## What to produce:
Task for the records below: repeat the line containing "This screenshot has height=118, width=331." and every line after it, exactly and with nothing else, but leave out the pictures.
###
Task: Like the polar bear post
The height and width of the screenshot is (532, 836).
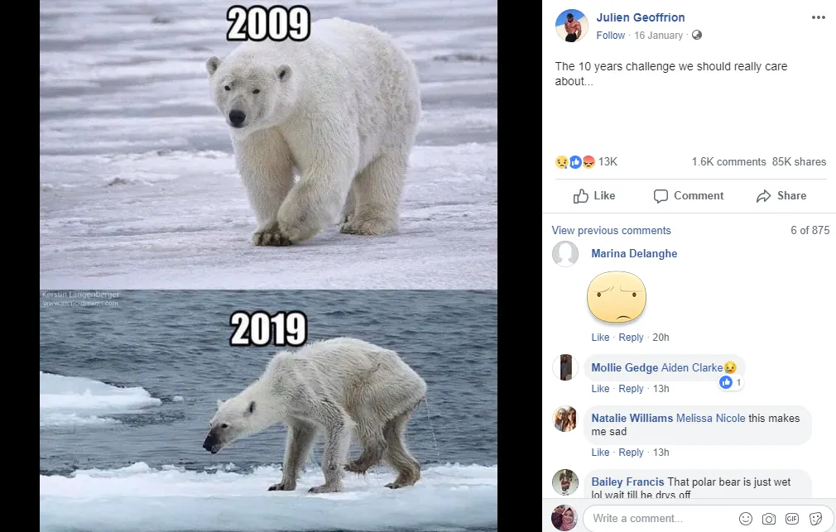Action: pos(593,196)
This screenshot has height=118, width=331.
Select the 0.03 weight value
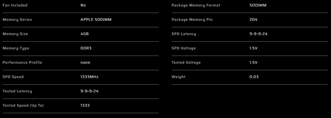[x=254, y=77]
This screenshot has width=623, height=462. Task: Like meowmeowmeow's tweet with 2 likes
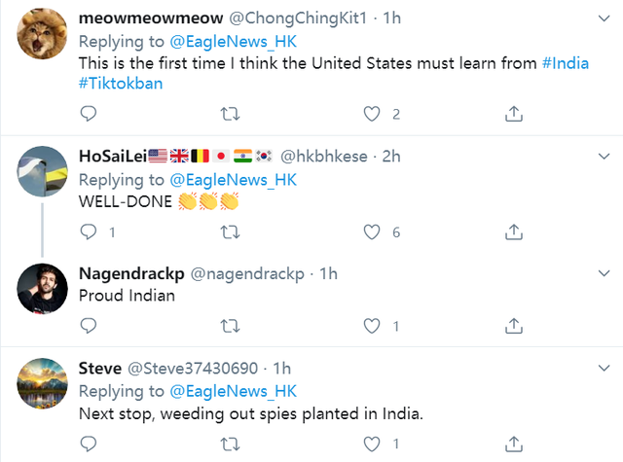click(x=371, y=114)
###
## Answer box:
This screenshot has height=118, width=331.
Select the 0.03 weight value
[x=254, y=77]
This screenshot has width=623, height=462. Task: Like meowmeowmeow's tweet with 2 likes
click(x=371, y=114)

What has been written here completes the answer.